A review of fiber-based supercapacitors and sensors for energy-autonomous system

Abstract

Advancements in wearable technologies in the past few years have influenced the fabrication of fiber-based supercapacitors and sensors for next-generation energy-autonomous systems. There has been an increase in research on conductive electrodes on fibers for sensing ability and storing of energy based on their ease of fabrication, stretch and flexible abilities. These replace the conventional rigid devices that limit the flow of air and provide discomfort when used in clothing. Fiber-based sensors are generally fabricated to detect environmental and physiological changes in real-time. They are mostly fabricated for use as temperature, photo, chemical, and tactile sensors using different applications, and materials. A variety of wearable physical, chemical, biological, and optical sensors that have been described as self-powered or energy-autonomous in recent years rely on these technologies, as well as energy generators, electrochemical energy storage (EES) systems, wireless power technologies, self-powered sensors, and hybrid energy systems that combine energy generators and electrochemical energy storage.
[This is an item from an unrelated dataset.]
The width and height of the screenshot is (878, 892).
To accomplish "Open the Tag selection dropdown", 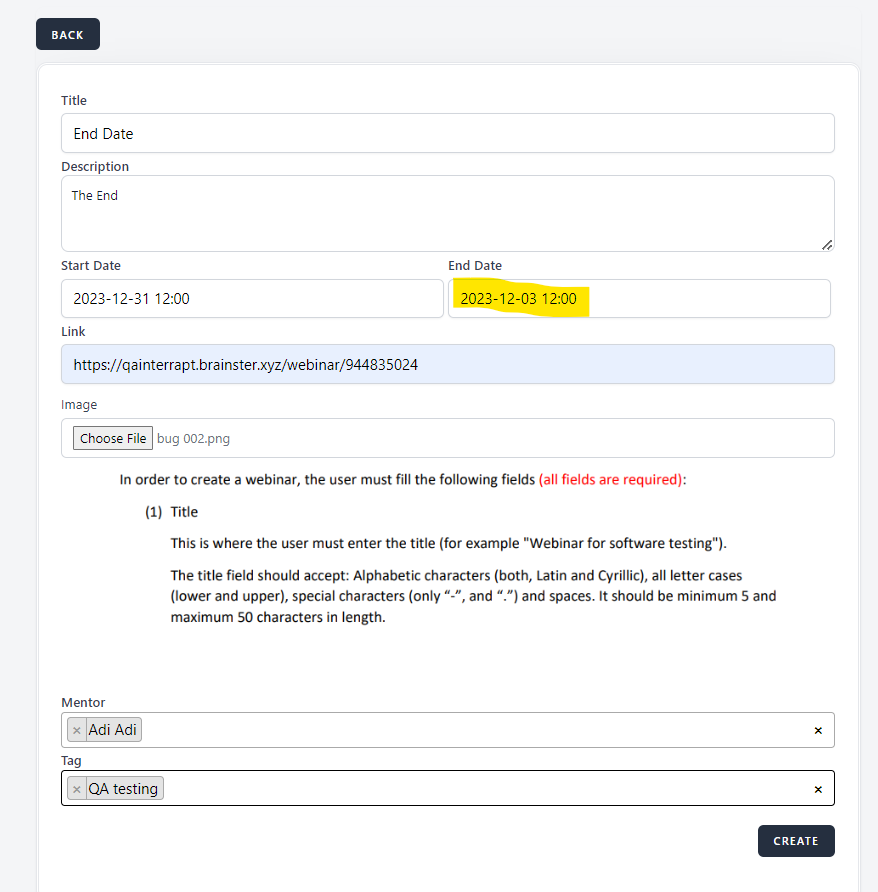I will 480,789.
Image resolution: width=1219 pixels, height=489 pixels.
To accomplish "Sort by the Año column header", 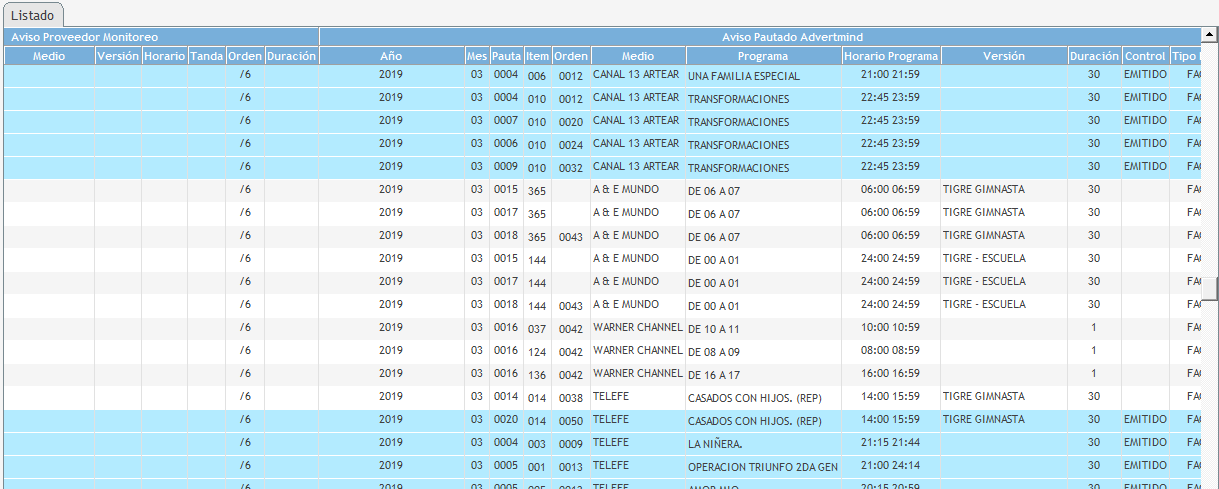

This paper highlights a comprehensive review of the recent advancements in fiber-based and sensors for supercapacitors energy-autonomous systems. The paper further highlights fiber-based material properties, such as lightweight, flexibility, high surface area, and their impact on energy density and stability. The paper also discusses the various fabrication methods for fiber-based supercapacitors and sensors, including electrospinning, dip-coating, and self-assembly. Finally, the paper elucidates future directions of fiber-based sensors and supercapacitors for electrochemical energy storage and visa vis sustainable production.